Four months more (Pt.1)

(Part 1 of 2) 


 “34 Jesus said to them, “My food is to do the will of Him who sent Me, and to finish His work. 35 Do you not say, ‘There are still four months and then comes the harvest’? Behold, I say to you, lift up your eyes and look at the fields, for they are already white for harvest! 36 And he who reaps receives wages, and gathers fruit for eternal life, that both he who sows and he who reaps may rejoice together. 37 For in this the saying is true: ‘One sows and another reaps.’ 38 I sent you to reap that for which you have not labored; others have labored, and you have entered into their labors.”-John 4:34-38 (NKJV)
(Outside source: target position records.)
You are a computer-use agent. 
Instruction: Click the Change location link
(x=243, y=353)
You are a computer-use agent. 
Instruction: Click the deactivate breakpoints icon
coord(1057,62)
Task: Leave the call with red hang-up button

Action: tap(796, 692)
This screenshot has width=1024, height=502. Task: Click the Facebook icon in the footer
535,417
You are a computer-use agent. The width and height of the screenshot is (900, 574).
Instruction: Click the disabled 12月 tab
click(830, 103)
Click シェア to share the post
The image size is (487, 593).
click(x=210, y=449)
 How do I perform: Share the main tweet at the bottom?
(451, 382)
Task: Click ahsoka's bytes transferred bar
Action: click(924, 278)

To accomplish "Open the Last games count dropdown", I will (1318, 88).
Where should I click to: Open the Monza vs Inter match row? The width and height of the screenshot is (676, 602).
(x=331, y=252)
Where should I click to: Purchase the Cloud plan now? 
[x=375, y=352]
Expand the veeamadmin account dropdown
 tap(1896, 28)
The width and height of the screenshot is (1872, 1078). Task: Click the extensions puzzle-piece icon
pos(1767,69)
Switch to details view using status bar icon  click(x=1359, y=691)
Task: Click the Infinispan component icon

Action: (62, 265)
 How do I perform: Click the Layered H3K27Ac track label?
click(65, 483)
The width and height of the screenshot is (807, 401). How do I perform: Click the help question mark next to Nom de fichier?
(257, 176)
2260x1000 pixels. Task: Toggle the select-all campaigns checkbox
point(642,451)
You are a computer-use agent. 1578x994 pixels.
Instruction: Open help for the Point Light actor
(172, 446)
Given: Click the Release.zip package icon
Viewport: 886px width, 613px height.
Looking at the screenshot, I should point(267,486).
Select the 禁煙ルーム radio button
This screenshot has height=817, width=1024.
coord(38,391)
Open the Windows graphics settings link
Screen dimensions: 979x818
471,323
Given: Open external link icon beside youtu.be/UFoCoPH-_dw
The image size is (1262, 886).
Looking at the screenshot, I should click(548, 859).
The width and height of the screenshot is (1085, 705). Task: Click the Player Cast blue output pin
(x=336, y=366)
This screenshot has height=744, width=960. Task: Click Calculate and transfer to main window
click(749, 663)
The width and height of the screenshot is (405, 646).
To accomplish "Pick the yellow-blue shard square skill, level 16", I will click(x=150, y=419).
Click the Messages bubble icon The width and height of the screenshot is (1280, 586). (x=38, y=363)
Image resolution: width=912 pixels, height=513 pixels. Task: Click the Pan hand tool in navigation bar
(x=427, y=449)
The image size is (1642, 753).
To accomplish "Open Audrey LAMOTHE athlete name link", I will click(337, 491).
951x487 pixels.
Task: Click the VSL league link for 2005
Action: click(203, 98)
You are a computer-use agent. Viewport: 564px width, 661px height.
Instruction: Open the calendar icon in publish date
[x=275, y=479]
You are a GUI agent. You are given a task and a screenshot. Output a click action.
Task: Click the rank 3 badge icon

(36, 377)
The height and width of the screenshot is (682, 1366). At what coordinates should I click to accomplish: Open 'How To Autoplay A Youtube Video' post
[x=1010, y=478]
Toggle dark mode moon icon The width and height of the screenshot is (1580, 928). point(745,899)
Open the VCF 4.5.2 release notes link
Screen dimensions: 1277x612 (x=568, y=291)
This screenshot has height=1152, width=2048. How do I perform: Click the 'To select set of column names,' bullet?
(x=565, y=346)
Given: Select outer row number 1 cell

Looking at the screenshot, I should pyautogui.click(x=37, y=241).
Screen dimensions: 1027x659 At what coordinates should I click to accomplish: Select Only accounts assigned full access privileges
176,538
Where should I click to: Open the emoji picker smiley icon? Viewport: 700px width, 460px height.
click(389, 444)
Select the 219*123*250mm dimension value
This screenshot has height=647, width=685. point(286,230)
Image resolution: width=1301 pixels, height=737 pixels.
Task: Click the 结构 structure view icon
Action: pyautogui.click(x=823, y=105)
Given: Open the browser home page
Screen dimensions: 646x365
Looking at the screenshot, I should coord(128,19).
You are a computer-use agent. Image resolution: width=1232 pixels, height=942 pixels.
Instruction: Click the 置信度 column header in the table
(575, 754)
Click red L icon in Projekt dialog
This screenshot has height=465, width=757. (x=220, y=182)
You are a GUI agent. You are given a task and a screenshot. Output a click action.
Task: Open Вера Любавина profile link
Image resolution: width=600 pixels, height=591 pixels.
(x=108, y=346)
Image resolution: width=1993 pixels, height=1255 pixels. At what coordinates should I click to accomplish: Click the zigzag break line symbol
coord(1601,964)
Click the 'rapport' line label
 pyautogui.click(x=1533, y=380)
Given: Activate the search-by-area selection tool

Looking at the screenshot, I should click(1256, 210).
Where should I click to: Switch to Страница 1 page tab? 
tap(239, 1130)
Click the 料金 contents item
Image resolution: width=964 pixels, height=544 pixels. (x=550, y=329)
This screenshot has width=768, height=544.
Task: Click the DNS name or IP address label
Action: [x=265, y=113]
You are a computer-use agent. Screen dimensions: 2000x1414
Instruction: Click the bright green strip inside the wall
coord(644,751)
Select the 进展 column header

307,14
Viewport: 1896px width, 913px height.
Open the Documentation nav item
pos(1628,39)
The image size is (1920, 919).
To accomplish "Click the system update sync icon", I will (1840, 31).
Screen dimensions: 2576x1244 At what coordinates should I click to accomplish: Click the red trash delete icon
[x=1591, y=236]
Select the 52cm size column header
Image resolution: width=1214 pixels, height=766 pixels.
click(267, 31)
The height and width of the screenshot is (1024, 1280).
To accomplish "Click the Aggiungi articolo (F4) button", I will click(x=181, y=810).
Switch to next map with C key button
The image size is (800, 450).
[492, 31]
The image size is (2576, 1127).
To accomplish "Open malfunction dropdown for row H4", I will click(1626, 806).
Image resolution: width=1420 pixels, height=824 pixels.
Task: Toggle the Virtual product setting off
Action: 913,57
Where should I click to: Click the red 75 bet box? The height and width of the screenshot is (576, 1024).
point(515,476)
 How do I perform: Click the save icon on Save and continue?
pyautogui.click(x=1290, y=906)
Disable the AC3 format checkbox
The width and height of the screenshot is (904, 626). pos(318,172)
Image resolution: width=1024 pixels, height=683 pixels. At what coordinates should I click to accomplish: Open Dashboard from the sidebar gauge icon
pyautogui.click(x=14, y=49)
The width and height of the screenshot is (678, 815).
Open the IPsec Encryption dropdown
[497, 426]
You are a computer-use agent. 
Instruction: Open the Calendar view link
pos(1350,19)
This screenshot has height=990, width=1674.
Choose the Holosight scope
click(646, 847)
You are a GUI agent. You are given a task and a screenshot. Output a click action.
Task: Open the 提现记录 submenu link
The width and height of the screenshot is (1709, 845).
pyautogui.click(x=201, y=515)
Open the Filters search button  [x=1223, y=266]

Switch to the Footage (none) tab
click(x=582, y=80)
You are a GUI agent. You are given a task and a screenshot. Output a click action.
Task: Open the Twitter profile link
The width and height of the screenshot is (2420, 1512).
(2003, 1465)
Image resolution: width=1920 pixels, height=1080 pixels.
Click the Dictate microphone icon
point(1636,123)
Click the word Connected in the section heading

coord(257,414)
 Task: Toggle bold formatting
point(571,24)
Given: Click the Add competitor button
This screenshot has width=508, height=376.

According to the Kennedy Institute of Ethics: 65 million people die each year around the world. That is 178,000 people each day, 7,425 each hour and 120 each minute. As I think about those numbers, within the context of John 4, I have a little different take on them. If those numbers are accurate, 65 million people cross over into either eternal life with God or eternal separation from God each year. That is 178,000 each day, 7,425 each hour and 120 each minute. 


In John 4, Jesus has a life-altering encounter with a Samaritan woman at a well near Sychar. She left the well transformed by her encounter with Christ and went back to town to tell everyone about Him:


 The woman then left her waterpot, went her way into the city, and said to the men, “Come, see a Man who told me all things that I ever did. Could this be the Christ?” Then they went out of the city and came to Him.”-John 4:28-30


The disciples had gone to town to find food to eat, while Jesus was busy about His Father’s will winning souls to the Kingdom. When the disciples returned, they urged Him to eat, but rather than dive into the sack lunch they provided, He turns to them and says: “My food is to do the will of Him who sent me, and to finish His work.” Jesus was hungry, but it was a hunger to see souls saved and lives transformed. 


Are we hungry for the same things that Jesus is hungry for? 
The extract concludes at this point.